STATED GOAL A:
For each statement marked (i), (ii), and (iii), decide whether it agrees with the passage on Germany's parliament. Answer yes or no for each, and quote the words of the passage that settle it.
(i) Bundestag elections take place every four years.
(ii) The conciliation committee has the same number of members from each house.
(iii) A tie vote in the conciliation committee means the compromise proposal is adopted.
STATED GOAL B:
Answer these questions using the passage on Germany's parliament:
(i) In which house are bills proposed and debated?
(ii) How many constituencies are there?
(iii) What share of second votes must a party exceed to earn a mandate in the Bundestag?
STATED GOAL C: Carry on the passage on Germany's parliament from its final sentence.

PASSAGE GIVEN:
-- START --

Bills are proposed and debated in the Bundestag. The Bundesrat primarily acts to safeguard the interests of the “Länder”, ensuring that any federal legislation passed by the Bundestag does not place any province at a distinct disadvantage. All bills proposed in the Bundestag, thus require the approval of the Bundestag, and it can propose changes to a bill to serve the interests of any province. In the event of a disagreement between the two houses, a conciliation committee is formed1. If the Bundesrat wishes to adopt changes in a proposed bill, it must involve the conciliation committee, and accordingly work out a compromise with the Bundestag. The committee has equal representation of both houses – 16 members each; who vote on an action on the proposal and in the event of a tie, the compromise proposal is rejected.

The Federal or the Bundestag elections are held every four years, with the most recent being held in September, 2017. Every German voter has two votes – the first vote enables them to vote for a candidate in their constituency. The candidate, who receives the most votes, wins a mandate in the Bundestag. 299 mandates (out of 598) are distributed this way, as there are 299 constituencies. However, it is important to note that it is the second vote which allows the voter to vote for particular political party that determines the relative strength of the political parties in the Bundestag. The remainder of the 598 seats are distributed amongst the parties using the “Sainte-Laguë method”, where the proportion of total seats earned is approximately equivalent to the percentage of second votes. A party must receive more than 5% second votes to earn a mandate in the Bundestag.

-- END --

RECORD LIST:
-- START --

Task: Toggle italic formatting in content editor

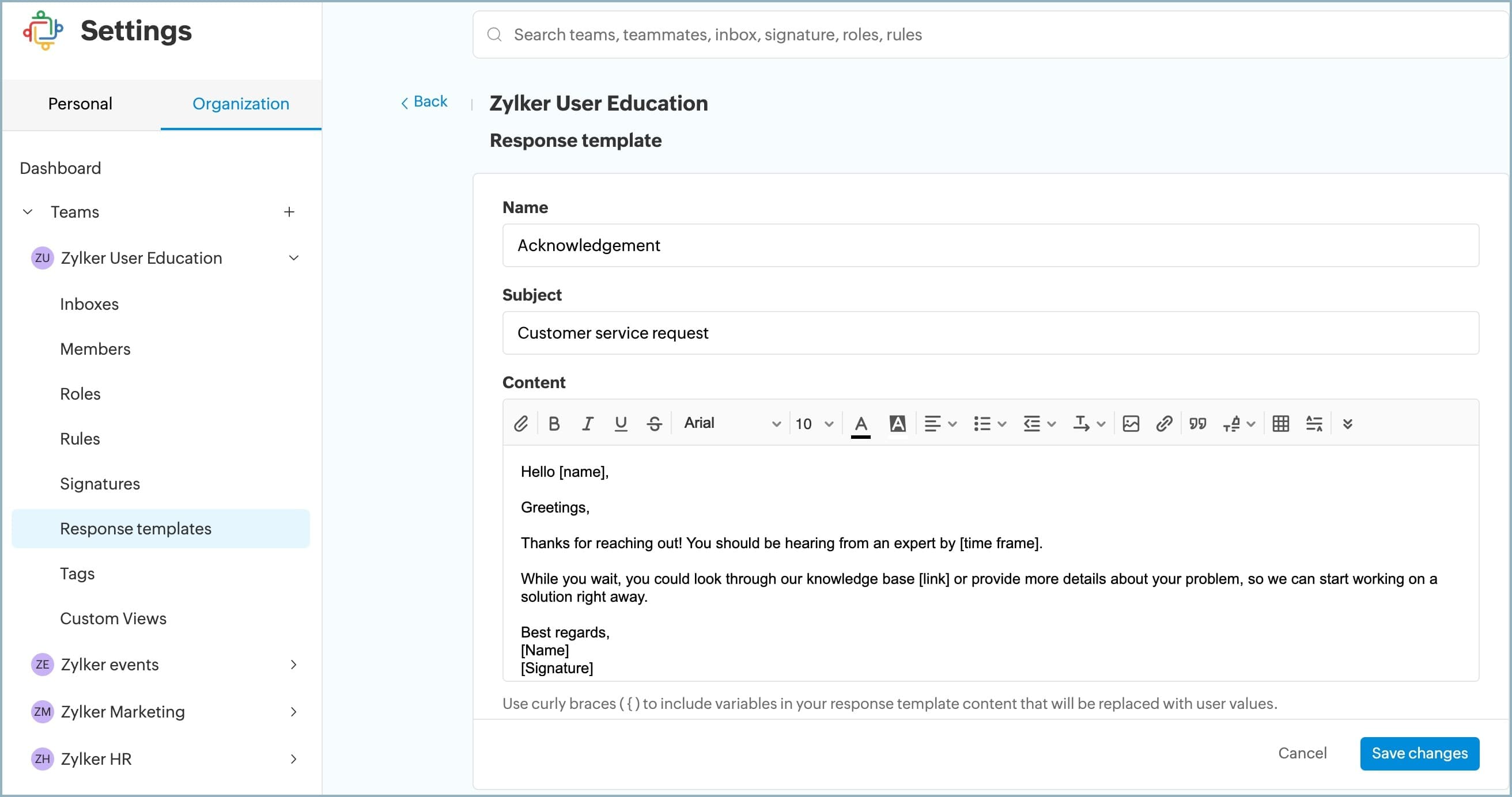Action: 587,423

-- END --
-- START --

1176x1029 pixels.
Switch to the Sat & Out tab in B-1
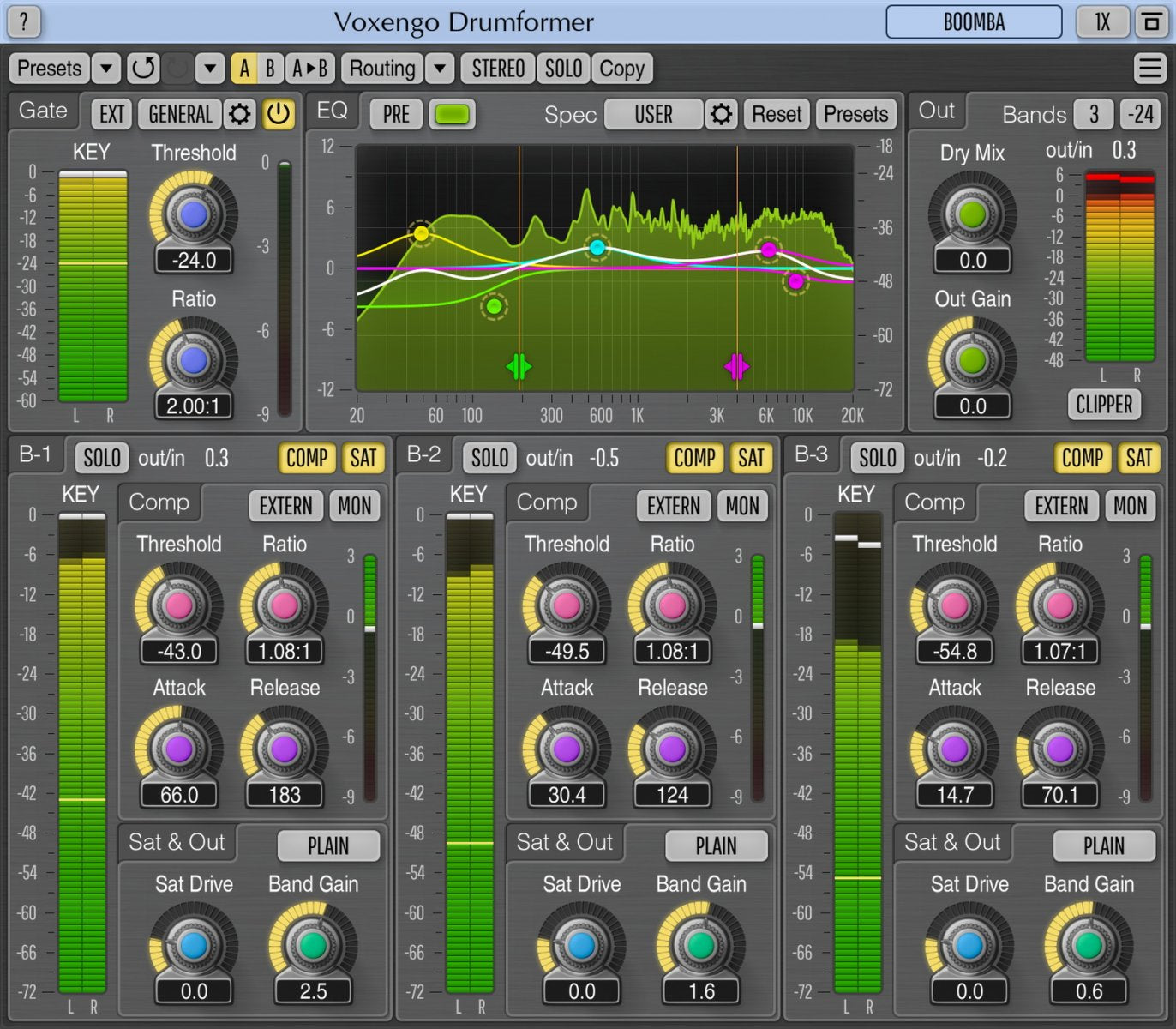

-- END --
-- START --

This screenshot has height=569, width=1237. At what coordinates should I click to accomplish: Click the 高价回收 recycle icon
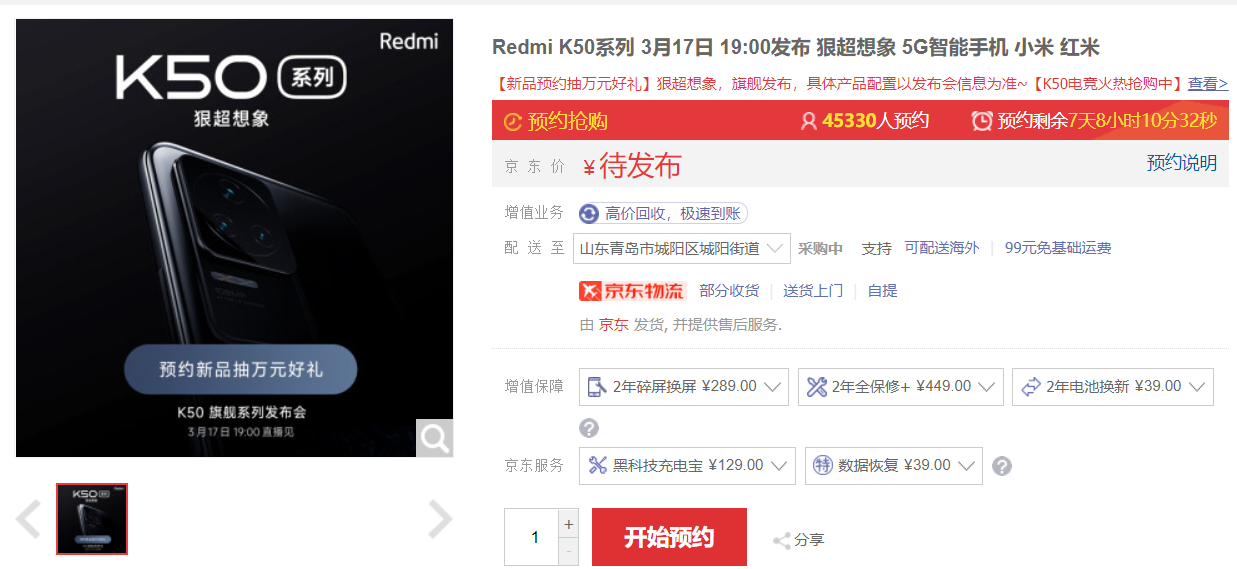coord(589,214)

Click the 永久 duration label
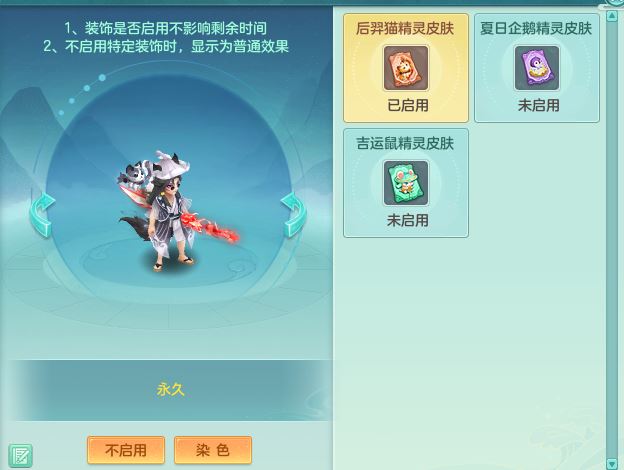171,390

-- END --

EXERCISE OUTPUT A:
(i) Yes: "The Federal or the Bundestag elections are held every four years"
(ii) Yes: "The committee has equal representation of both houses – 16 members each"
(iii) No: "in the event of a tie, the compromise proposal is rejected"

EXERCISE OUTPUT B:
(i) The Bundestag
(ii) 299
(iii) 5%

EXERCISE OUTPUT C:
Analysis of the 2017 Federal Elections and its impact on the Business Environment

At the end of the 2017 Federal Elections, the CDU/CSU2 party led by the present Chancellor Angela Merkel and the SPD 3party led by Martin Schulz were the major parties winning 33% and 20% respectively. The Election also saw the emergence of the Alternative for Germany (AfD) as the third party in the Bundestag with 12.6% of the vote, having previously being unrepresented. Both the CDU/CSU and the SPD failed to secure a majority in the Bundestag, making a coalition the only logical possibility for formation of the government. The SPD, had ruled out the possibility of another grand coalition with the CDU/CSU, as it had done after the 2013 elections. Merkel also announced that a coalition with the AfD or The Left would be out of the question, on grounds of conflicting beliefs. Experts say that the CDU’s most realistic option is the formation of a “Jamaica Coalition4” with the Free Democratic Party (FDP) and The Greens. The possible formation of a Jamaica Coalition has a substantial impact on business. The FDP is an “economically right, socially left” party – It has been noted for its support for entrepreneurial freedom, and start-up incentivization. It also calls for increase in federal education funding, pushing or the promotion of entrepreneurial spirit in schools and colleges. The FDP, also has proposed a tax holiday for start-ups, as well as simplified venture capital legislation. The FDP, has primarily liberal immigration views – it aims at making Germany a modern immigration nation through simplification of the procedure, which could lead to an inflow of skilled workers to Germany

The Greens, on the other hand, primarily focus on environmental conservation, climate protection, more investment in public works and the creation of an ecological economy. While Chancellor Merkel capped the refugee limit at no more than 2, 00,000 per year, this move has been slammed particularly the Greens – hinting at the strong possibility of immigration policy reforms. The coalition would also make Eurozone reform unlikely, as the FDP strongly believes that Greece should exit the Eurozone, and is also opposed to Macron’s proposition of a Central Eurozone Treasury. The coalition would also mean trouble for ecologically harmful industries like coal and automotives. The Greens have insisted on the closure of 20 German coal plants as a prerequisite for the formation of the coalition. The Greens, also want to phase out fossil-based cars by 2030, which would not only lead to a loss of 0.6 million jobs, but has definite implications for the automotive industry.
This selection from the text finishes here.